Task requirements
Gather every line below where "give" appears.

Dataset records
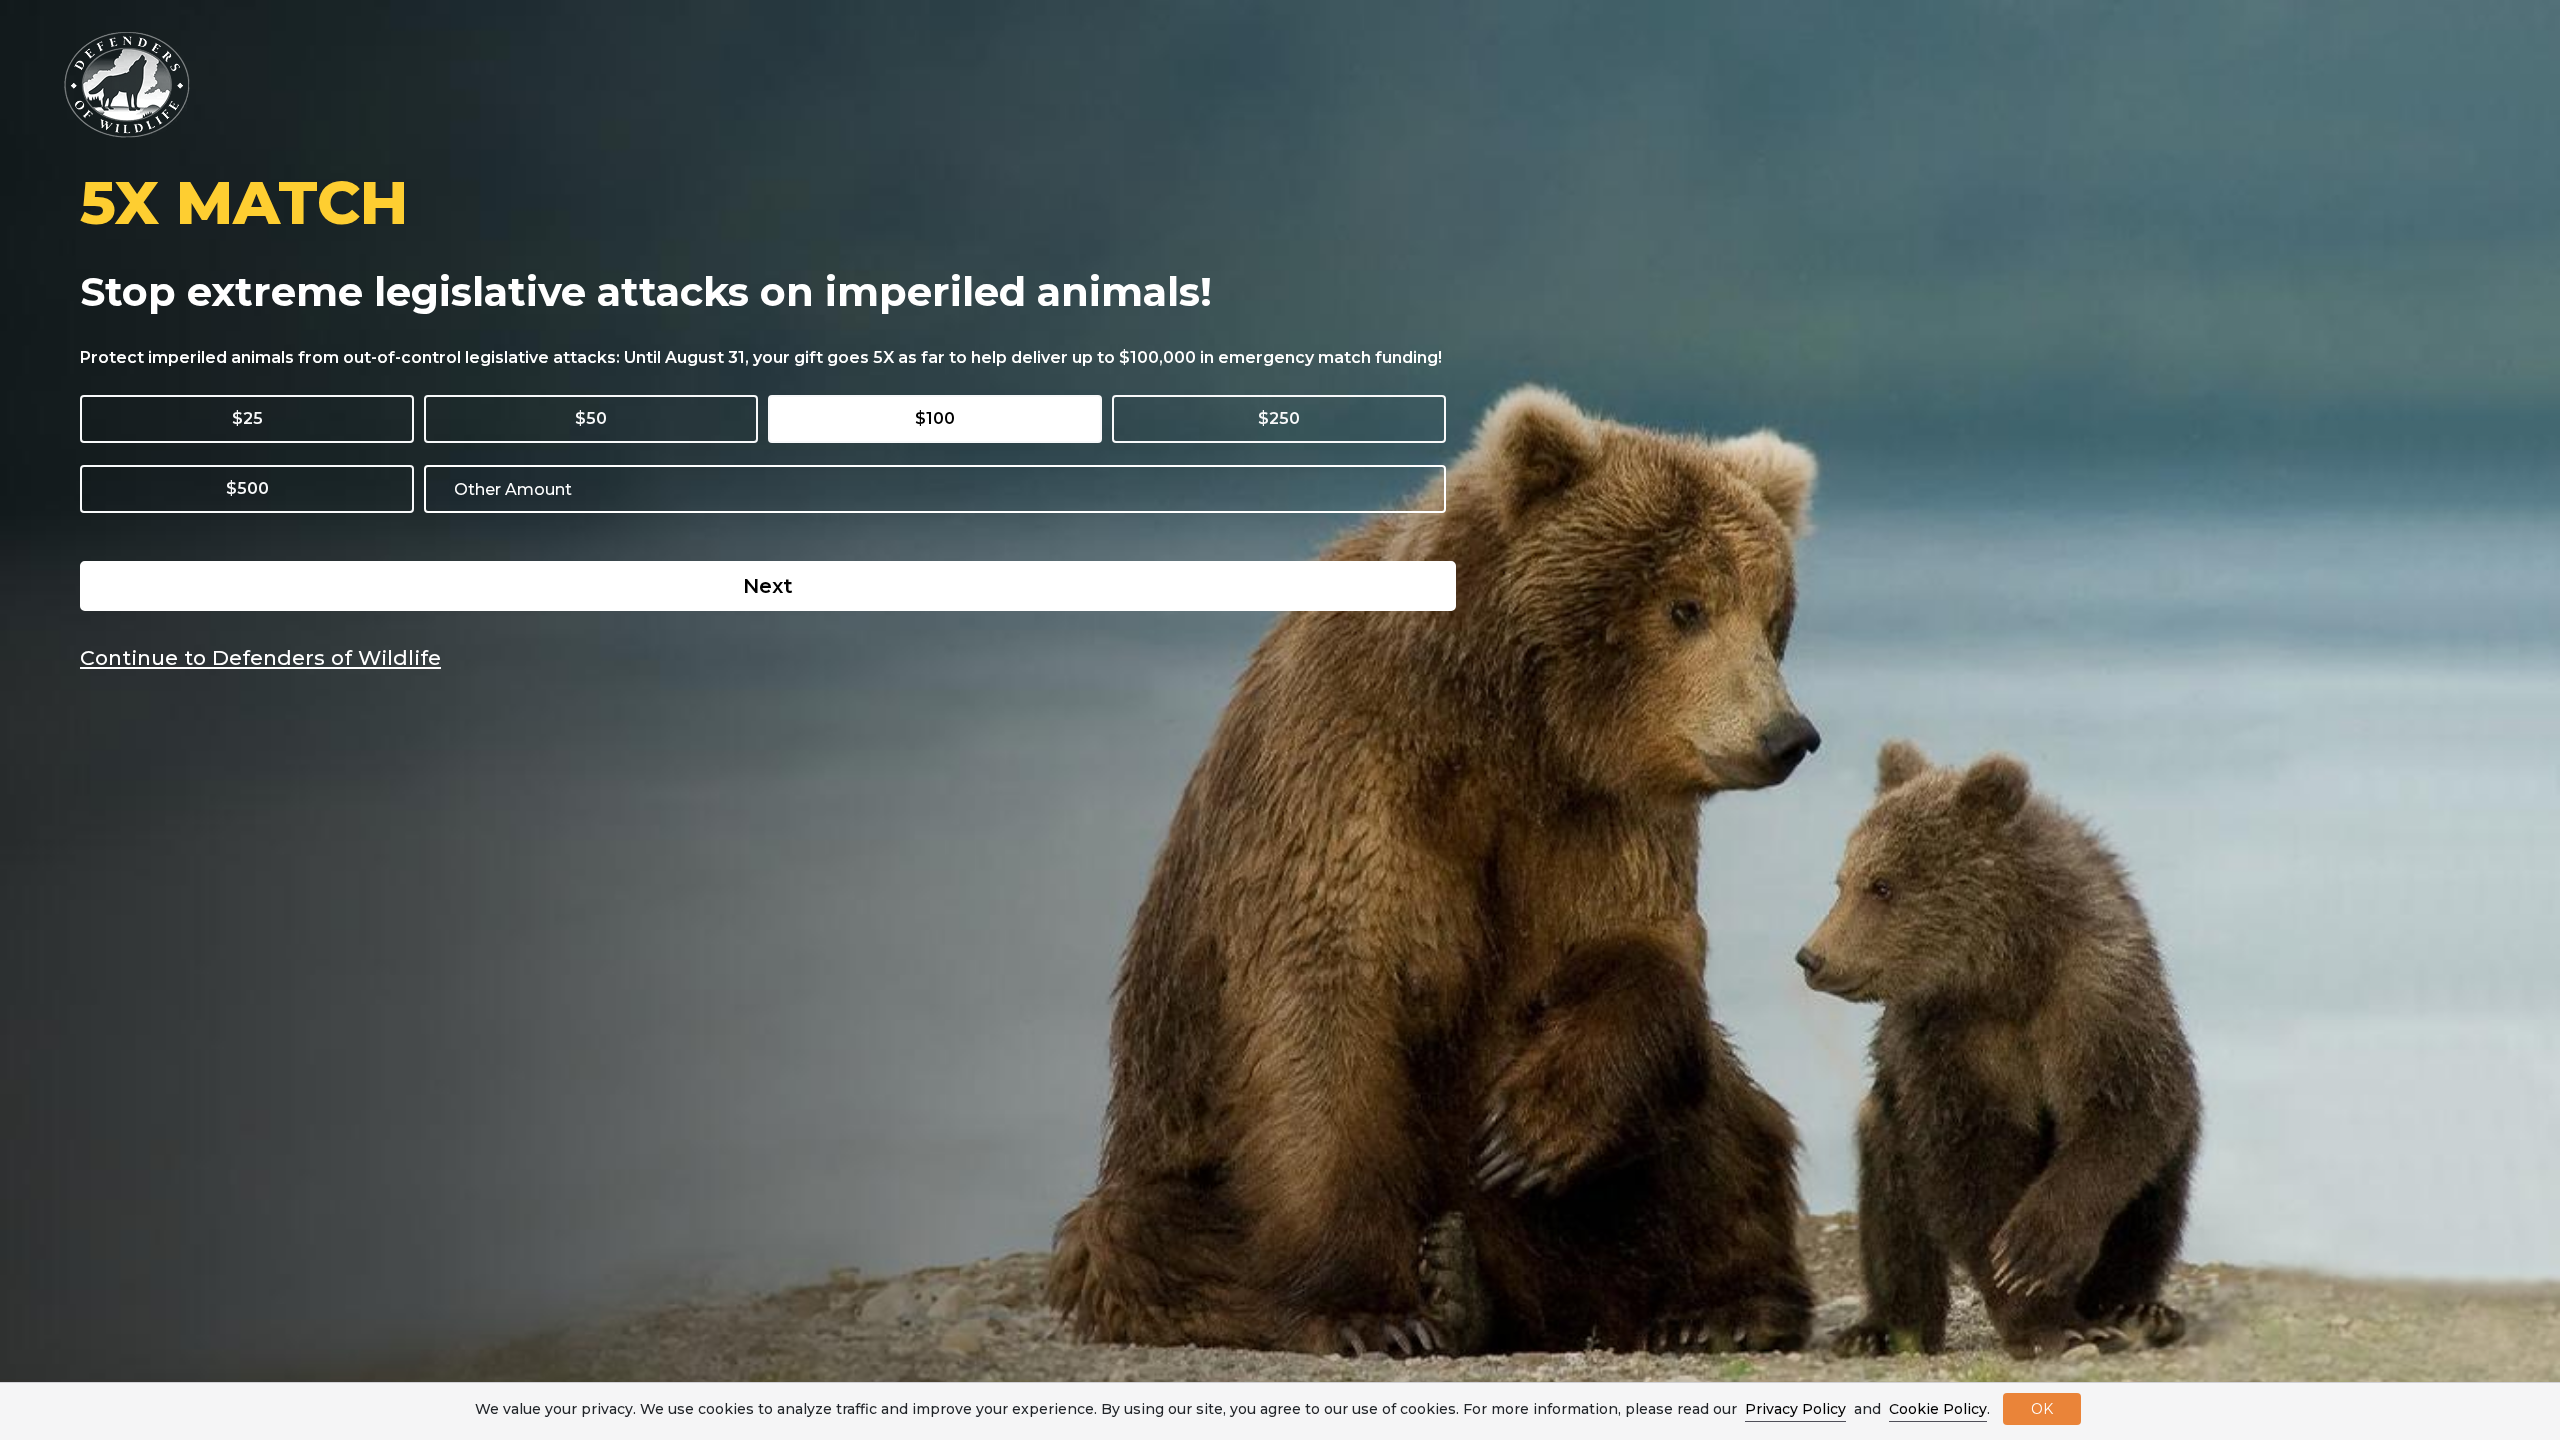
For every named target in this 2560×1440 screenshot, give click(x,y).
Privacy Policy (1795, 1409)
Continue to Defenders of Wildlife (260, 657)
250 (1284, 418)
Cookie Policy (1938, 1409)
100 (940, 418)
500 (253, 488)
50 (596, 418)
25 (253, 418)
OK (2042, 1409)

...

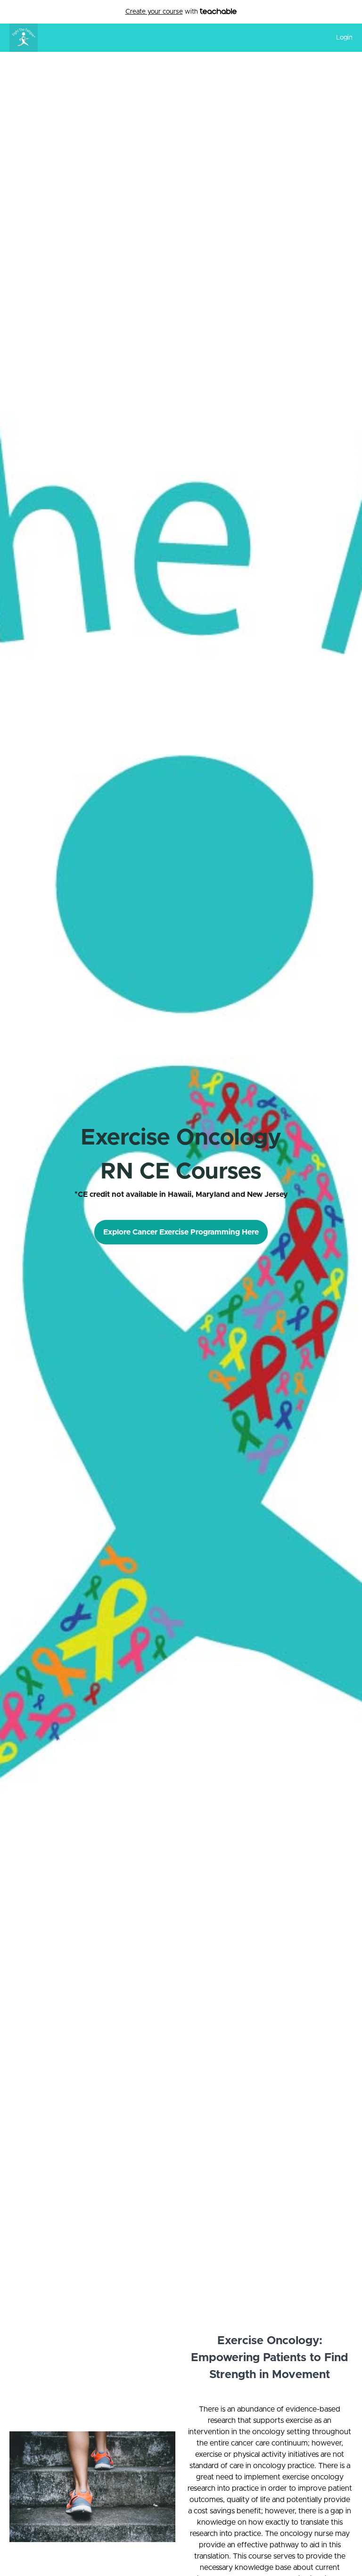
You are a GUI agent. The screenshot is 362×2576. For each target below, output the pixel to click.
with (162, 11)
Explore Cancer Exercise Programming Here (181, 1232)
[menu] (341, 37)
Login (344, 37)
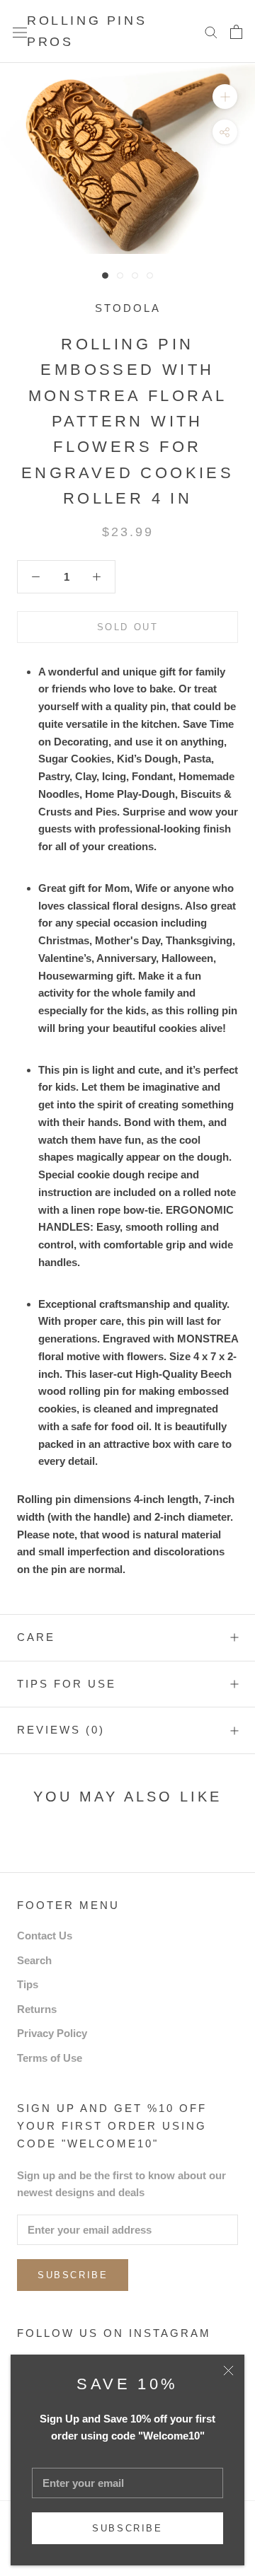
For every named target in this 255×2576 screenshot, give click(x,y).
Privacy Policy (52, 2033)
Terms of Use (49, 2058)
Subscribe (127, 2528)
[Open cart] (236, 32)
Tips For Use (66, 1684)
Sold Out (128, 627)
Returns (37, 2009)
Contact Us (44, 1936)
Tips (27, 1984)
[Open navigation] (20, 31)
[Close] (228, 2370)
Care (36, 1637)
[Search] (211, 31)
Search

Written solution
For every named target in this 2560×1440 screenshot, give click(x,y).
For every named target in this 255×2576 screenshot, give click(x,y).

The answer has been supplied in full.